Try it
For the entries below, repeat exactly each line starting with the one that contains "Click the Order" and going on through the one that contains "Task: Click the underlined", and no others.

━━━ Supplied records ━━━

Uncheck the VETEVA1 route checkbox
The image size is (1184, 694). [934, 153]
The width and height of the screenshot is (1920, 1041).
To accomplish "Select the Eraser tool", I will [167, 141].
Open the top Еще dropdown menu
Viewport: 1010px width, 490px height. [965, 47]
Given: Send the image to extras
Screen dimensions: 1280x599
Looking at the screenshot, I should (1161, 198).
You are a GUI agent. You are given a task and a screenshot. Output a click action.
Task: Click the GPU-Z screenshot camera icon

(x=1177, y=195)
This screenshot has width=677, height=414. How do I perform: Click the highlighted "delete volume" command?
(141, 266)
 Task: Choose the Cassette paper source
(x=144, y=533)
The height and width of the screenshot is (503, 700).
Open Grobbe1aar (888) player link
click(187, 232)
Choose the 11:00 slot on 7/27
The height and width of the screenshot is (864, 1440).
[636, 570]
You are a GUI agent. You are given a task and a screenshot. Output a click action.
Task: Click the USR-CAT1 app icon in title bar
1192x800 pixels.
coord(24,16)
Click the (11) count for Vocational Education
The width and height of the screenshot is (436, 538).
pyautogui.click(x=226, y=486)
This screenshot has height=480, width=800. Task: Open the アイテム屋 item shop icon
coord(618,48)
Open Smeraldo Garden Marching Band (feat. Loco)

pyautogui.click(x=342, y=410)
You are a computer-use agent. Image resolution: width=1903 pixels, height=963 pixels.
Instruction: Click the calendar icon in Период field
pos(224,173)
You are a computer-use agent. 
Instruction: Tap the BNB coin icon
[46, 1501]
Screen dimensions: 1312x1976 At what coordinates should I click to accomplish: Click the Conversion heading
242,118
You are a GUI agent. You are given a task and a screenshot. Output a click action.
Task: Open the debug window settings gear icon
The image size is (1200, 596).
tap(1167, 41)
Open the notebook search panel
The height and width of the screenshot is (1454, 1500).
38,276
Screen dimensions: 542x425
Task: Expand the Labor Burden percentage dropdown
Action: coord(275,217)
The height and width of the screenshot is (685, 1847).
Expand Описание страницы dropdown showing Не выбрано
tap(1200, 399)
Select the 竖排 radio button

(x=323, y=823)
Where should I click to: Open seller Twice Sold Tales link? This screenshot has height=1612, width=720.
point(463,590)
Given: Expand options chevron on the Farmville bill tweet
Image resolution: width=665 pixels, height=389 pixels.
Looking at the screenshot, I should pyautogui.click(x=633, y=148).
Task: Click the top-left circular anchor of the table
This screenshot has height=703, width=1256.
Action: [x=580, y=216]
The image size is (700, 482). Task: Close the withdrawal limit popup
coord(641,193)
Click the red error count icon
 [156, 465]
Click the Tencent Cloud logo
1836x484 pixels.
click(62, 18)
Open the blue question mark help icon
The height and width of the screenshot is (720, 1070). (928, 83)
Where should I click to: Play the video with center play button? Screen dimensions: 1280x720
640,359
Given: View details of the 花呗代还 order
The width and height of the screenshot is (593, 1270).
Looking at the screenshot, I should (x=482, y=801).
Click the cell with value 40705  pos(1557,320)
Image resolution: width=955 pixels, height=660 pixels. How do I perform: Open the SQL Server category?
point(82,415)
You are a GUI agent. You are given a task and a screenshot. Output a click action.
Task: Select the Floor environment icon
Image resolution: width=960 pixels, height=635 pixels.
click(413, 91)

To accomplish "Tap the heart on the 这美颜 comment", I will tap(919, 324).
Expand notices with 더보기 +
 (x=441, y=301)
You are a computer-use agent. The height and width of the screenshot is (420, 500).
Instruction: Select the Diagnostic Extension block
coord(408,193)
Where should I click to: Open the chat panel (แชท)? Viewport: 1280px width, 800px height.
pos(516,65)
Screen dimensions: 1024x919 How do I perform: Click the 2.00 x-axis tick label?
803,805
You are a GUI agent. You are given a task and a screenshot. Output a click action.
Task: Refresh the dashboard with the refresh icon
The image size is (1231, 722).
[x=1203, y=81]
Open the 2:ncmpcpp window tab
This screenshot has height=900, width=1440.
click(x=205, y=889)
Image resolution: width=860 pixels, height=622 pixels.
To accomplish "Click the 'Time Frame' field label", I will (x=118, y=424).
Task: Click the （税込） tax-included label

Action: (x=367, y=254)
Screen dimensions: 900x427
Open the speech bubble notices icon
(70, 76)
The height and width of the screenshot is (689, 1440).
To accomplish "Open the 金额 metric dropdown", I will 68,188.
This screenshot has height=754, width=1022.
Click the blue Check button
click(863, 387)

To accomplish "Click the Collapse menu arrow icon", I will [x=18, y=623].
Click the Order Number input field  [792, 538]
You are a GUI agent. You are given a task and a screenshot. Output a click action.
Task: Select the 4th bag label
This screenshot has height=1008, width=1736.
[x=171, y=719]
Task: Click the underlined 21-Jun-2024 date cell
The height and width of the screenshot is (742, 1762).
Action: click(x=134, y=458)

━━━

Exercise answer
Click the Order Number input field  [792, 538]
You are a GUI agent. You are given a task and a screenshot. Output a click action.
Task: Select the 4th bag label
This screenshot has height=1008, width=1736.
[x=171, y=719]
Task: Click the underlined 21-Jun-2024 date cell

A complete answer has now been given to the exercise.